> Compito scritto A
Ripeti fedelmente il passo dell'articolo sul dialogo tra Islam e Occidente a partire da "Sul fronte musulmano" fino a "il prezzo dell’argento.".
----------
La mano tesa dal mondo islamico all’occidente cristiano e speranza dí pace ma i dubbi e i rischi sono tanti - Blitzquotidiano.it (foto ANSA)
La mano tesa dal mondo dell’islam all’occidente cristiano fa bene sperare in un futuro dí pace.
La foto di Papa Leone che stringe la mano al presidente turco Recep Erdoğan, 10 anni dopo i due incontri fra lo stesso Erdoğan e Francesco ha un alto valore simbolico, ho scritto sul Secolo XIX di Genova.
Quella foto segna la fine di un mondo, non solo nelle nella sostanza, ma anche nell’immagine.
Conferma la volontà di chiudere 1500 anni di ostilità fra le due principali religioni del mondo. Francesco, dopo le chiusure teologiche di Benedetto, avviò il dialogo con l’Islam. Leone ha subito incaricato del dialogo un irlandese dell’ordine di San Colombano (quello di Bobbio).
Sul fronte musulmano siamo in presenza di un notevole attivismo. Lato turco, Erdogan vuole ritrovare il ruolo di grande potenza come era ai tempi dei grandi sultani, prima che la scoperta dell’America scardinasse le millenarie rotte mercantili e facesse saltare il prezzo dell’argento.
Gli arabi invece cercano nell’Occidente più laico che cristiano l’uscita dall’isolamento che li ha confinati ai limiti del mondo.
La foto di Giorgia Meloni accolta sul tappeto rosso all’aeroporto di Manama dal principe ereditario del Bahrein Salman bin Hamad al-Khalifa e la notizia che l’Italia da quelle parti gode di alta stima sono un altro simbolo positivo.
Anche se poi non ci sono tutti gli elementi chiari per bene sperare.
Pensiamo ancora all’attentato dell’11 settembre del 2001, speriamo nella pentimento e nella conversione alla coesistenza pacifica da parte degli arabi sauditi, assistiamo però a una espansione della propaganda islamica attraverso le serie TV turche sulle origini dell’impero ottomano e l’attivismo saudita.
Nei confini dell’Unione Europea, nonché in Gran Bretagna, dalla Germania alla Francia, dalla Spagna al Portogallo, vivono e lavorano milioni di musulmani.
L’assurda e ipocrita idea delle radici cristiane dell’Europa tanto cara a Ratzinger, viene definitivamente accantonata dalla cancellazione dei presepi e dalla constatazione che in molte classi la maggioranza non cristiana è schiacciante.
Per ora si accontentano di pregare nelle loro moschee e di uccidere qualche ragazza riottosa (ma noi, che un po’ di diritto pre e non cristiano lo abbiamo incorporato nel delitto d’onore, abbiamo poco da scandalizzarci).
Cosa potrebbe succedere quando quei milioni di persone, ormai parte integrante e portante del nostro sistema economico, chiedessero un ruolo adeguato per la loro religione?
----------
> Compito scritto B
Nelle voci, riscrivi le righe a partire da quella che contiene "The image size" fino a quella che contiene "center [88, 620].", entrambe comprese, sostituendo "coordinates" con "position" e lasciando invariato tutto il resto. Riporta soltanto queste righe e ometti le immagini.

> Dati dell'esercizio
----------
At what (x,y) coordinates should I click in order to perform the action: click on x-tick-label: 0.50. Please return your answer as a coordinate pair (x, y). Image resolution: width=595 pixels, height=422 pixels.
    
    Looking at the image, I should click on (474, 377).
----------
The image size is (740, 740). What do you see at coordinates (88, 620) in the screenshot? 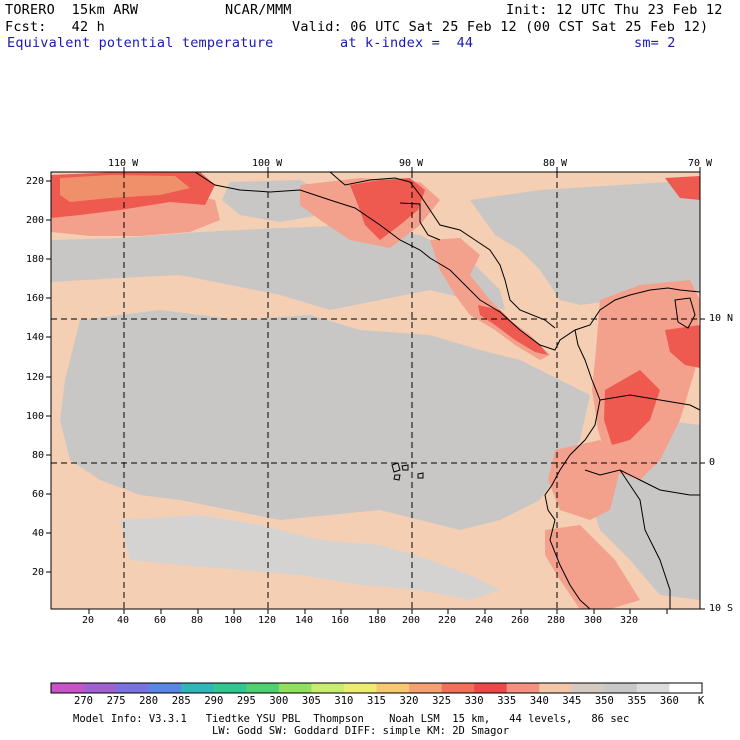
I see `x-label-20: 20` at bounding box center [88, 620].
----------
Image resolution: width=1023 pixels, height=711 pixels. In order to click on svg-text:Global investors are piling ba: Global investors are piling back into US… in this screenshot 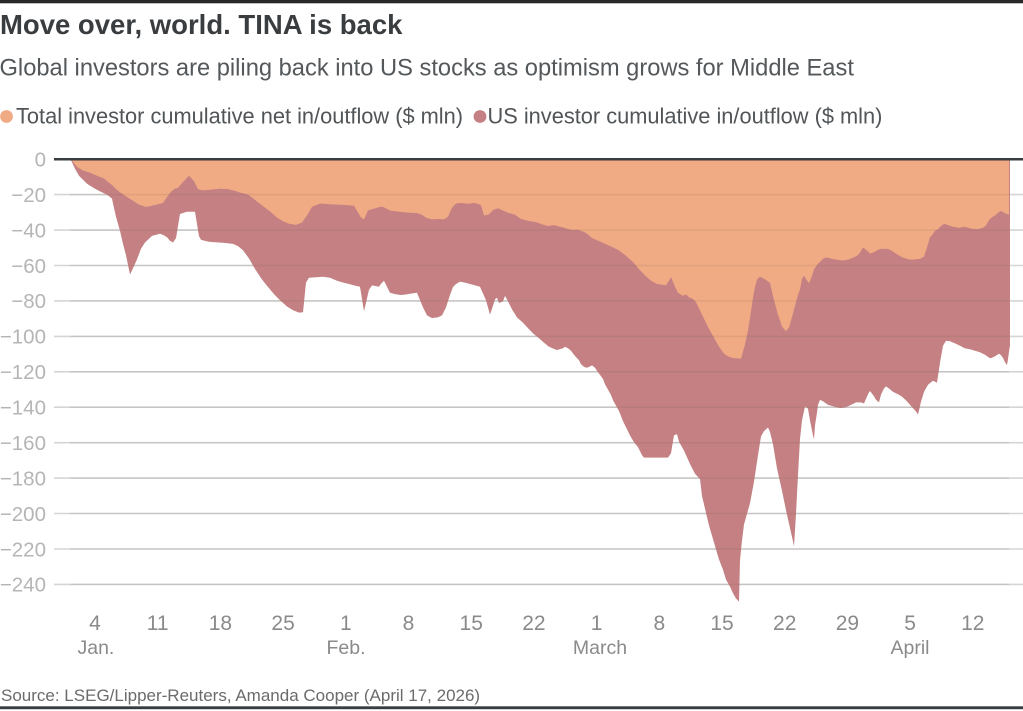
----------
> Risposta scritta A
Sul fronte musulmano siamo in presenza di un notevole attivismo. Lato turco, Erdogan vuole ritrovare il ruolo di grande potenza come era ai tempi dei grandi sultani, prima che la scoperta dell’America scardinasse le millenarie rotte mercantili e facesse saltare il prezzo dell’argento.

> Risposta scritta B
The image size is (740, 740). What do you see at position (88, 620) in the screenshot? 
I see `x-label-20: 20` at bounding box center [88, 620].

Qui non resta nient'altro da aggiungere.